Inspiration
Teachers spend countless hours creating worksheets, organizing assignments, and grading student submissions. We wanted to build something that removes that workload completely — something fast, intuitive, and powerful enough to feel like a true assistant. AutoAssign was inspired by the idea that AI should save teachers time, not add complexity.
What it does
AutoAssign lets teachers:
- Organize assignments through a clean, IntelliJ-style planner
- Generate AI-powered worksheets with custom topics, difficulty levels, and question counts
- Export polished, classroom-ready PDFs
- Upload completed student worksheets and automatically generate AI-written performance summaries
- Seamlessly switch between planning, creating, and grading workflows
Everything happens inside a simple desktop app designed to feel fast, modern, and distraction-free.
How we built it
AutoAssign was built using:
- Java 17 for the core application
- Swing + FlatLaf for a modern UI experience
- Apache PDFBox for PDF creation
- Google Gemini API for worksheet generation and student performance analysis
- Gson for JSON parsing
- A hierarchical planner system modeled after IntelliJ’s project tree
We designed a full assignment workflow: planning → creation → editing → exporting → grading.
Challenges we ran into
- Ensuring the AI always returned clean, valid JSON (no LaTeX or markdown)

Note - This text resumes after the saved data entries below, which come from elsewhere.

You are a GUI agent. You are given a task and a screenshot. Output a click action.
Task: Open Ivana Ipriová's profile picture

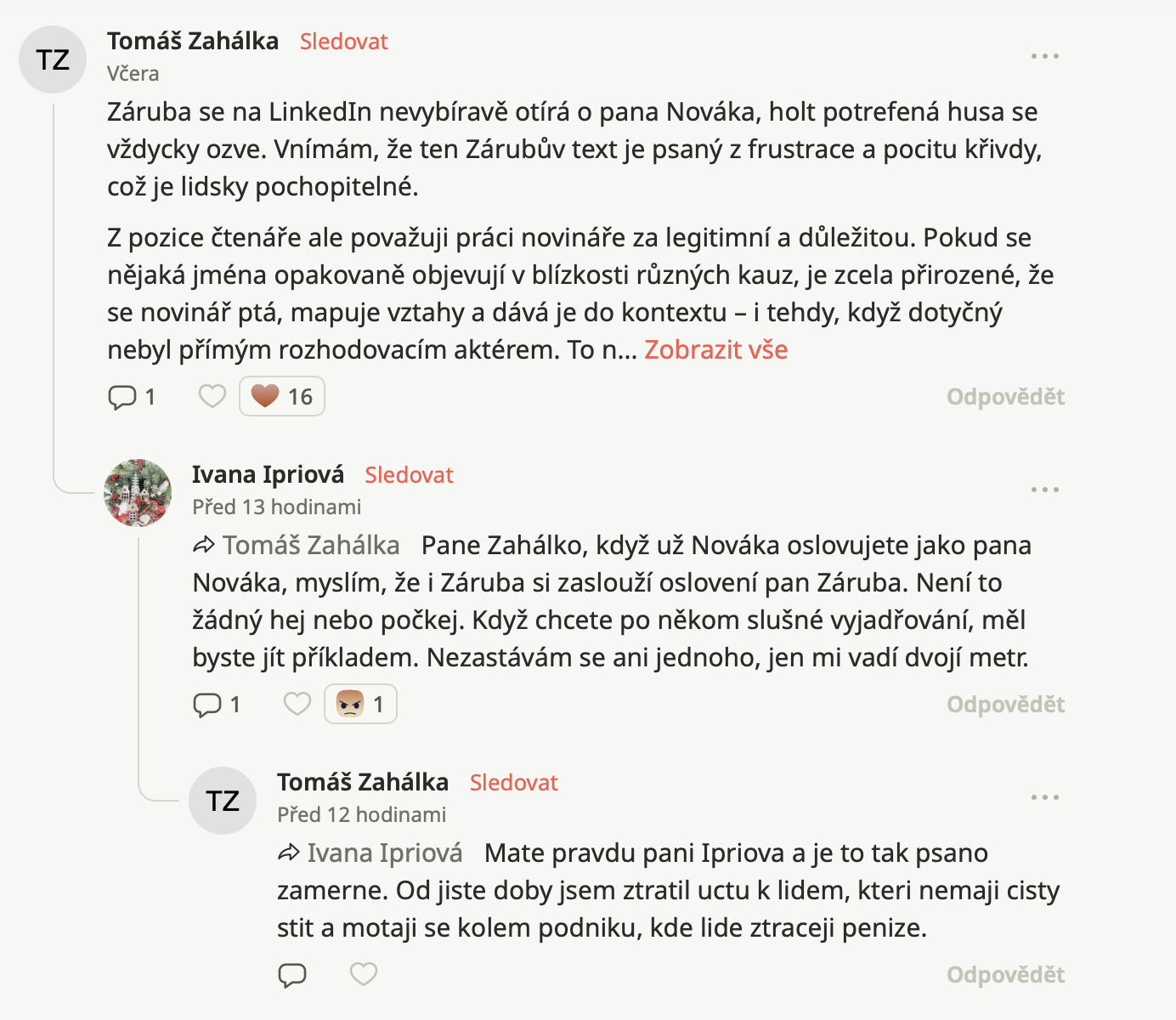tap(138, 493)
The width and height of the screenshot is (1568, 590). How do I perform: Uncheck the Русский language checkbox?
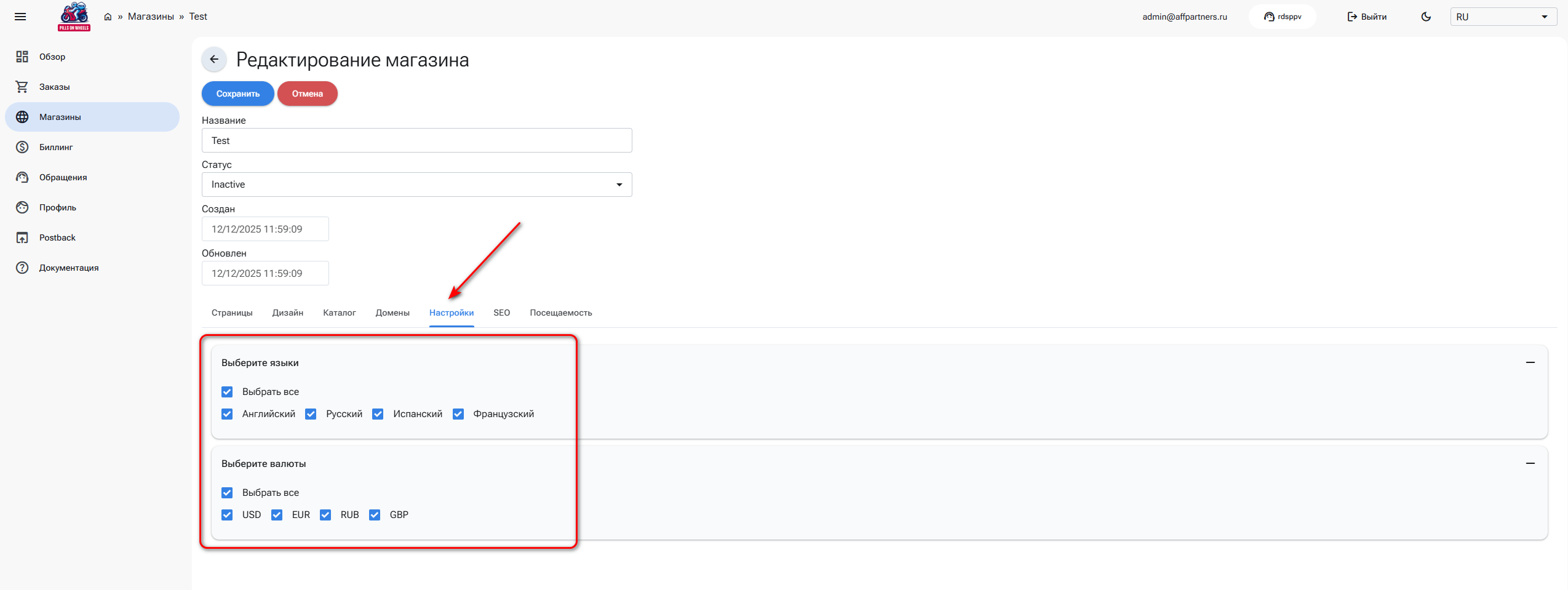[x=311, y=414]
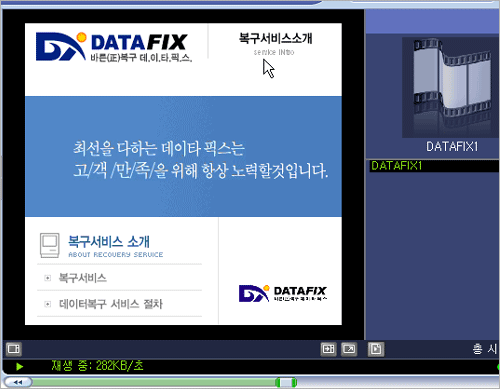Viewport: 500px width, 389px height.
Task: Click the seek slider thumb
Action: coord(286,382)
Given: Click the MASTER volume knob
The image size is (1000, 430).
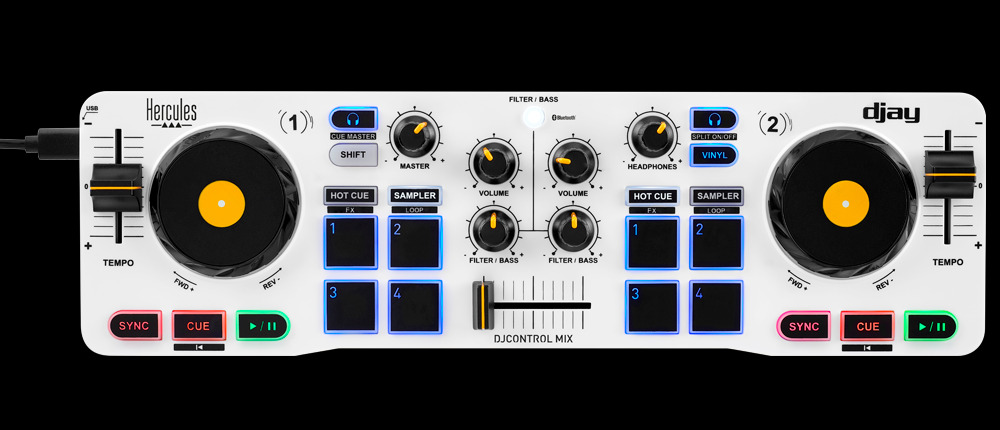Looking at the screenshot, I should coord(415,135).
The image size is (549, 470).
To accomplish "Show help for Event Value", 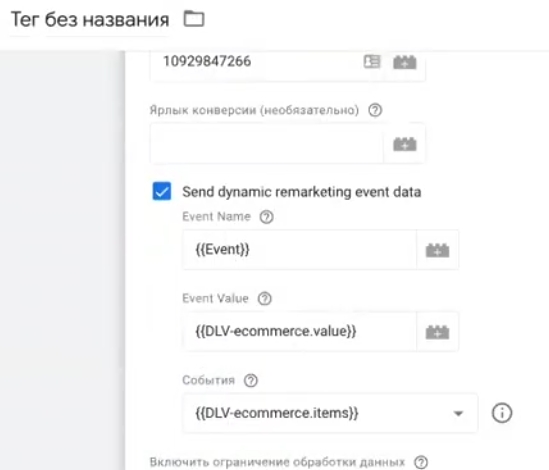I will (x=265, y=299).
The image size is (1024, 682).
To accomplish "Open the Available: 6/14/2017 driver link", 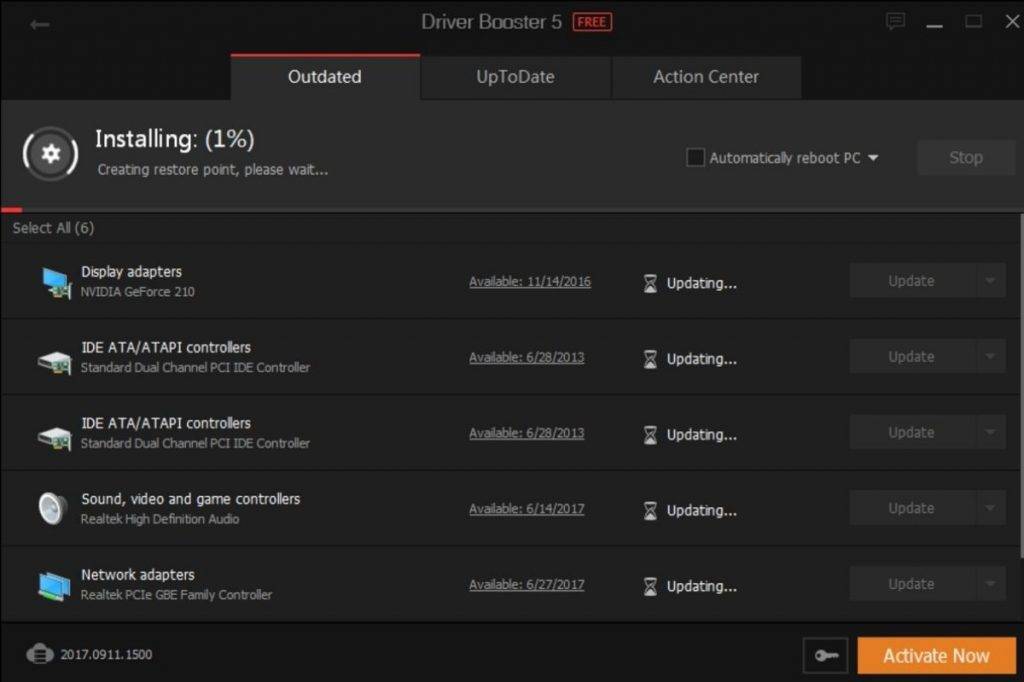I will click(x=526, y=509).
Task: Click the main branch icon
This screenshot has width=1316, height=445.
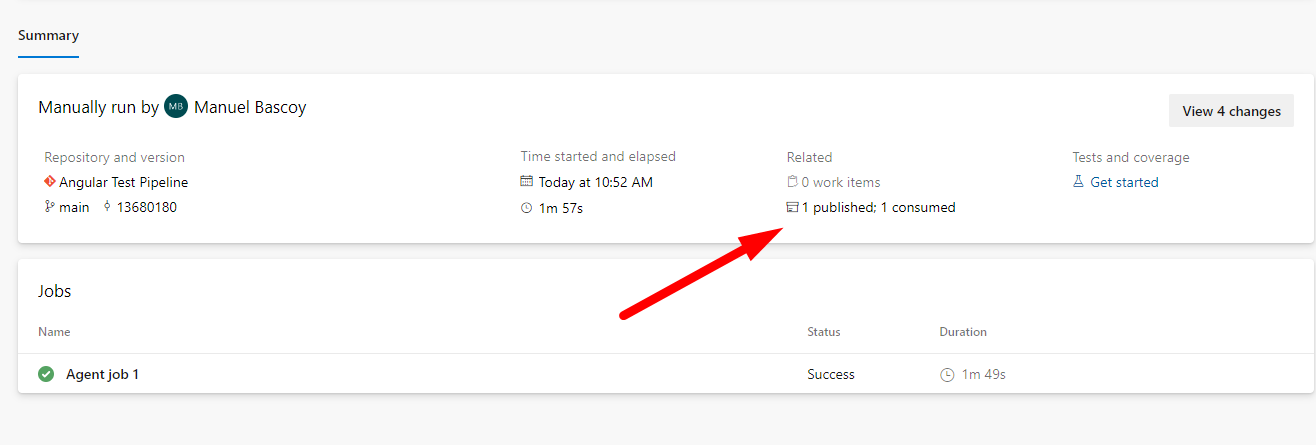Action: [x=49, y=207]
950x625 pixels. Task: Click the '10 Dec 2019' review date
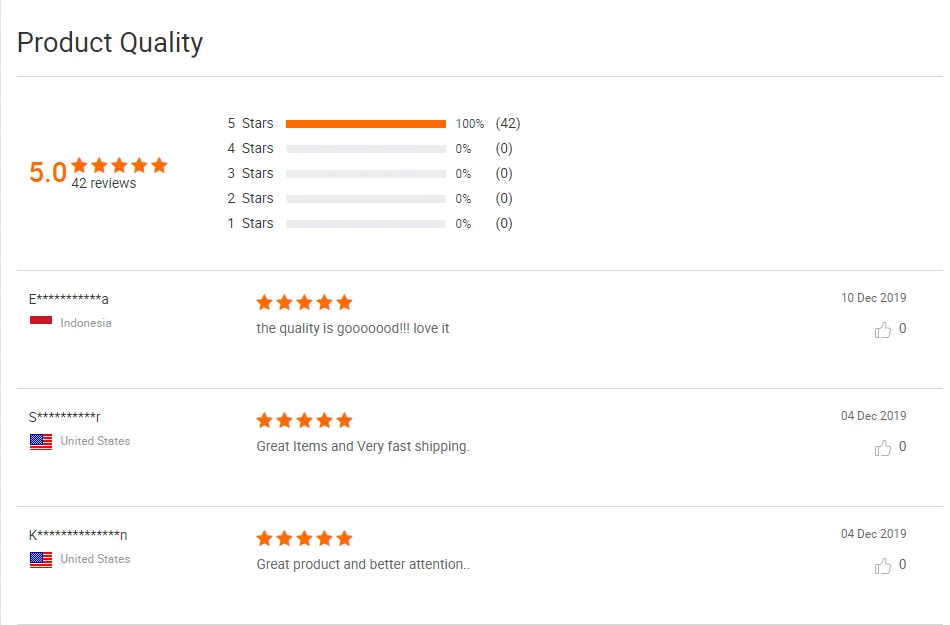coord(873,298)
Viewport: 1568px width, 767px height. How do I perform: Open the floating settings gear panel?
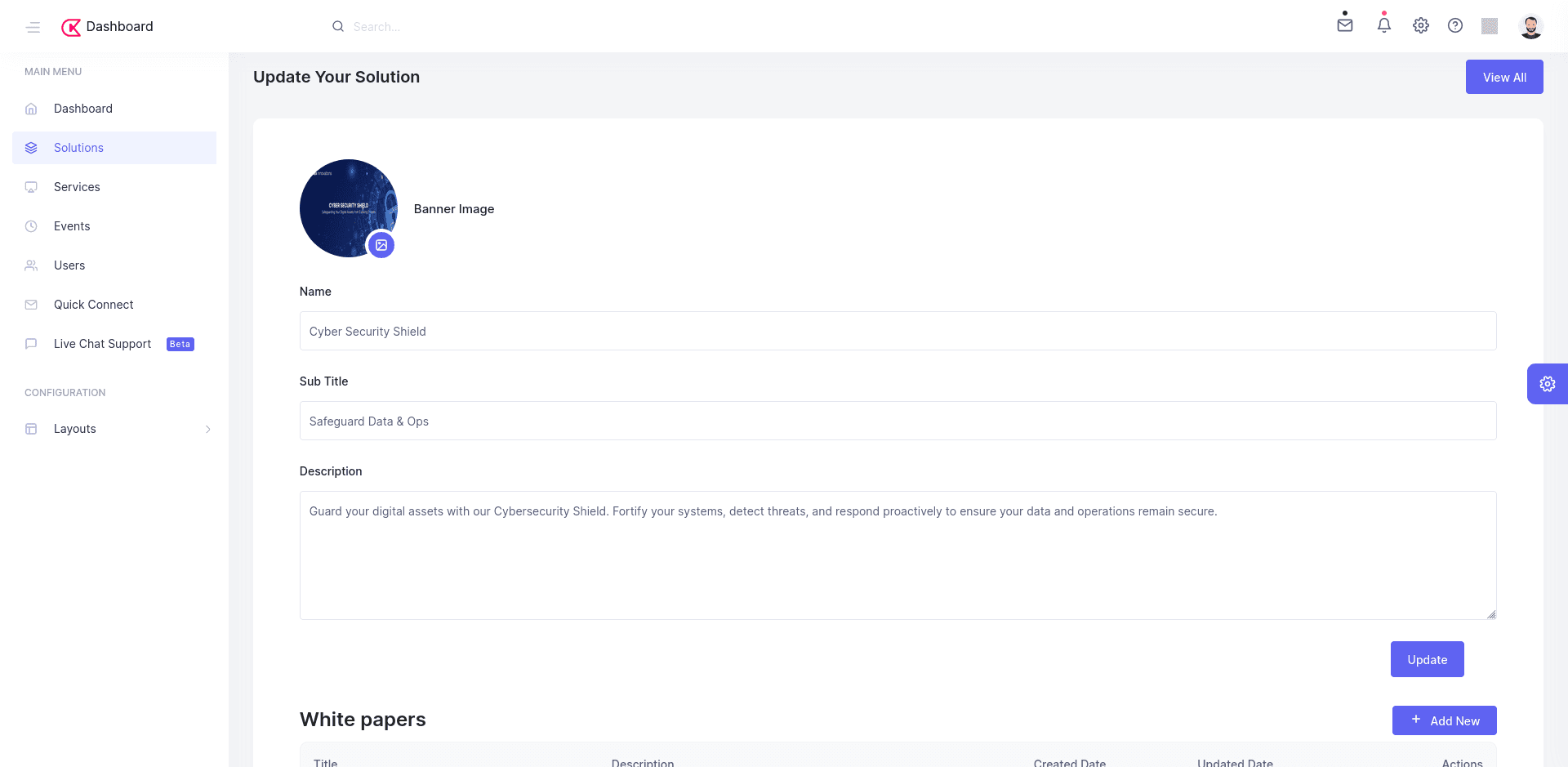pos(1547,384)
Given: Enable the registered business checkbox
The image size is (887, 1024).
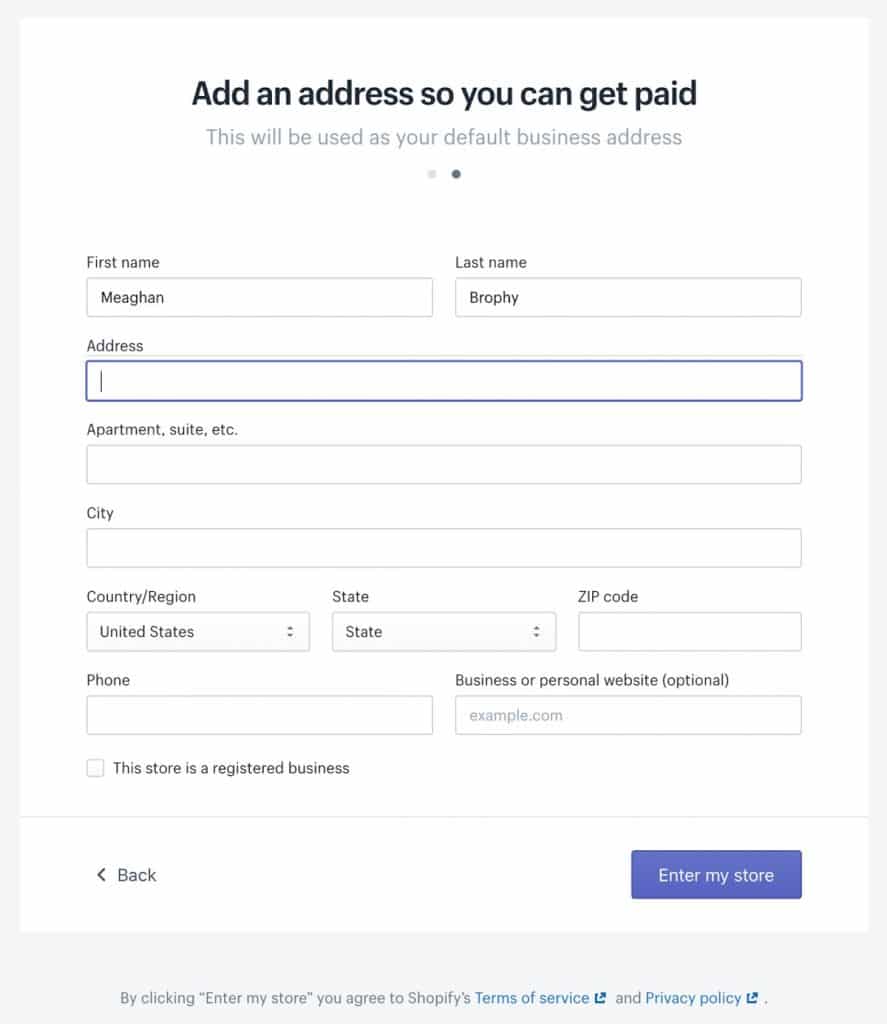Looking at the screenshot, I should click(95, 768).
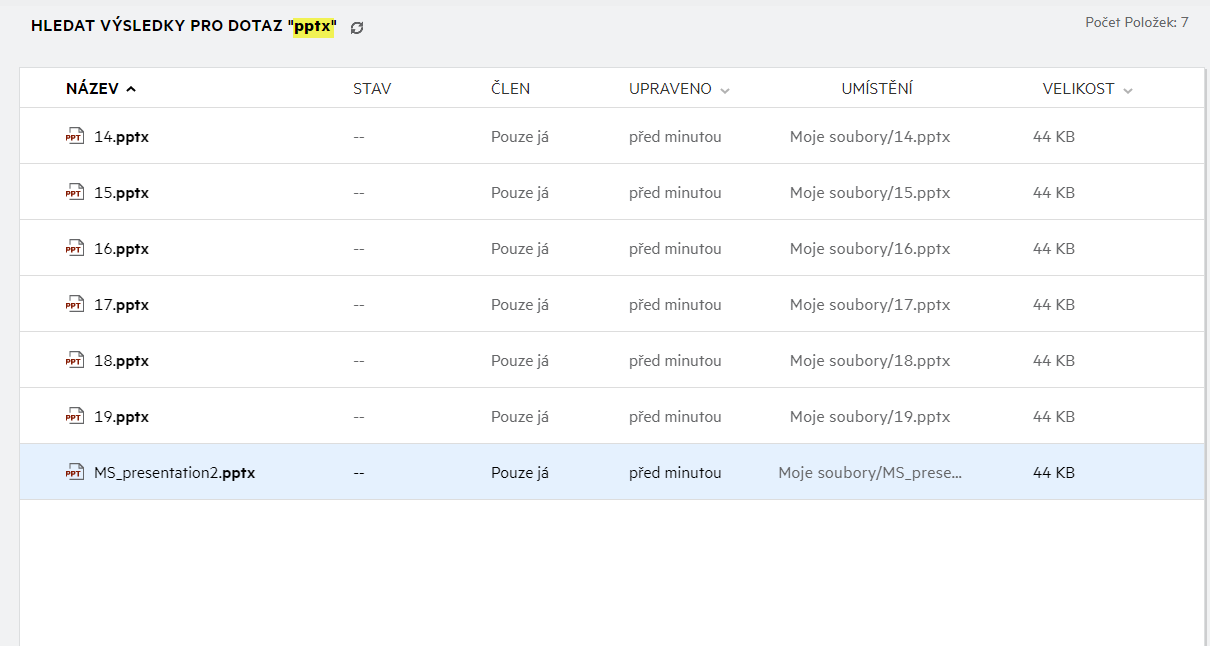This screenshot has height=646, width=1210.
Task: Click the PPT file icon for 16.pptx
Action: pyautogui.click(x=75, y=248)
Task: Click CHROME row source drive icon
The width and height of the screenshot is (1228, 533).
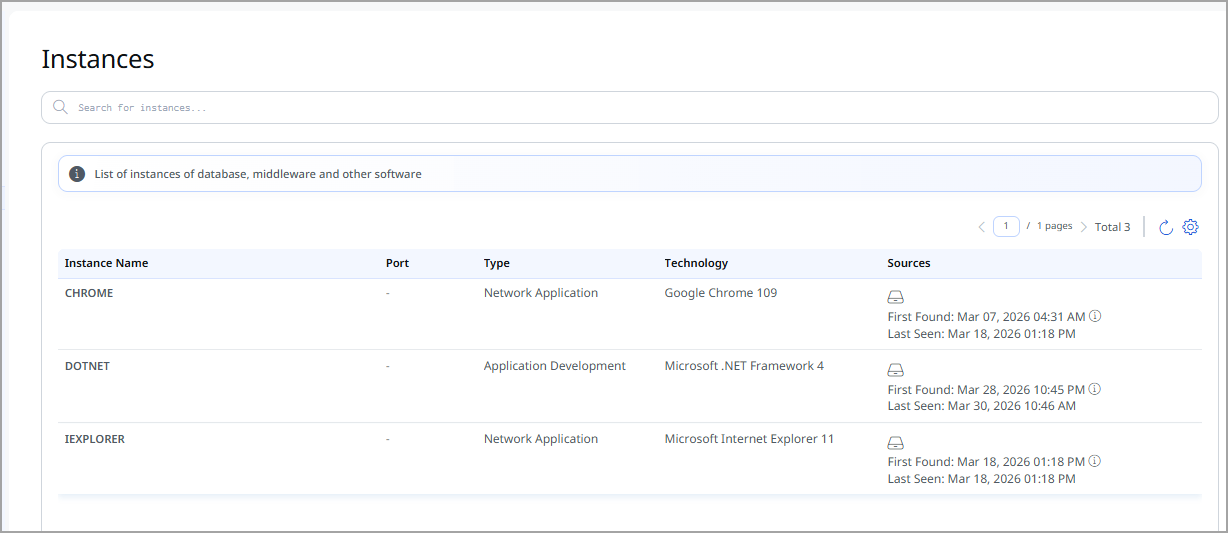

- Converting AI-generated text into a properly formatted PDF
- Designing a UI that feels modern despite using Swing
- Handling file exports, tree navigation, nested folders, and drag-and-drop
- Integrating the grading system without making the interface overwhelming
- Making loading transitions feel polished and responsive
Accomplishments that we're proud of
- A fully functioning AI worksheet generator with PDF output
- A robust planner system with nested folders and drag-and-drop organization
- Seamless navigation across the entire workflow
- A working AI grader capable of summarizing student performance
- A polished interface with smooth loading animations
- Building everything within a fast-paced hackathon timeframe
What we learned
- How to orchestrate multiple AI-driven components inside a desktop application
- How to structure a large Swing project while keeping it maintainable
- How to prompt AI models effectively for strict JSON output
- How to design intuitive UIs for educators (not developers!)
- The importance of polishing small details — like loading screens and naming — to make an app feel real
What's next for AutoAssign
- A complete Gradebook module with academic histories and class-level analytics
- Smarter worksheet templates and support for different subjects
- OCR-based student submission reading
- Cloud syncing for assignments across devices
- A web version for universal accessibility
- Teacher collaboration features and shared assignment libraries
AutoAssign started as a hackathon idea — now it has the potential to become a full classroom productivity platform.